The perceptron part-of-speech tagger implements part-of-speech tagging using the averaged, structured perceptron algorithm. Some information about the implementation is available in this presentation. The implementation is based on the references in the final slide.
Step by step
Mostly things are as in Supervised tagger training except you need an MTX file (and optionally a TSX file) instead of a TSX file.
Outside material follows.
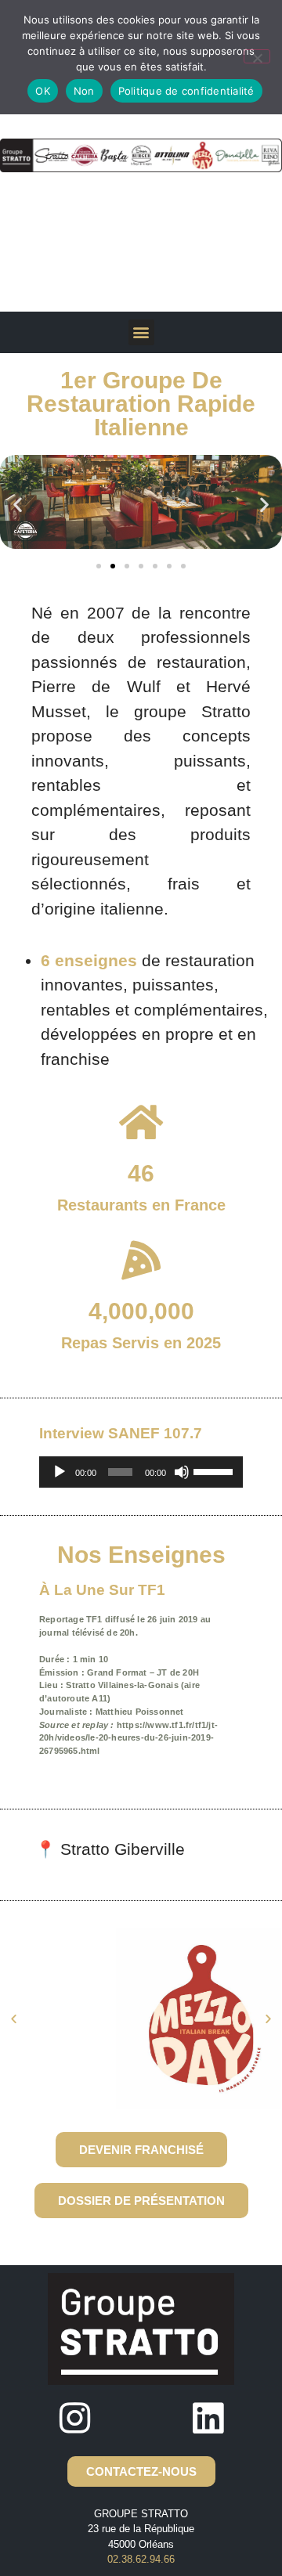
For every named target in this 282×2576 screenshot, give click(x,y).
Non (84, 91)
- Get an MTX file: Copy an MTX file into your language directory and optionally modify it (or start from scratch). See MTX format.
- Get a tagged corpus
- Train the tagger like so:
apertium-tagger [--skip-on-error] -xs [ITERATIONS] MODEL_FILE TAGGED_CORPUS UNTAGGED_CORPUS MTX_FILEwhich will write the resulting model to MODEL_FILE. You can put this in a Makefile. Use --skip-on-error to discard sentences for which the TAGGED and UNTAGGED corpus don't match (this can often happen as a result of the tagged corpus getting out of sync with the morphology). A reasonable value for ITERATIONS is 10.
- Run the tagger like so:
apertium-tagger --tagger --perceptron MODEL_FILE. You can put this in your modes.xml.
Getting more information
Getting detailed information about the operation of the tagger is useful both for debugging the tagger itself as well as for designing new feature templates.
|apertium-tagger --tagger --debug||Traces the tagging process.|
|apertium-perceptron-trace model MODEL_FILE||Output the data from MODEL_FILE including the feature bytecode/disassembly and the model weights.|
|apertium-perceptron-trace path MTX_FILE UNTAGGED_CORPUS TAGGED_CORPUS||Generates features for every possible wordoid as if tagging were taking place and outputting features from TAGGED_CORPUS.|
Speed: Some quick benchmarking with this method have revealed the two biggest bottlenecks might be copying stack values, which could be ameliorated by using reference counted pointers and coarsening tags, where there might be room to reuse some of the objects/machinery. In fact copying objects when using a reference (either managed or not) is a deficiency in other places too.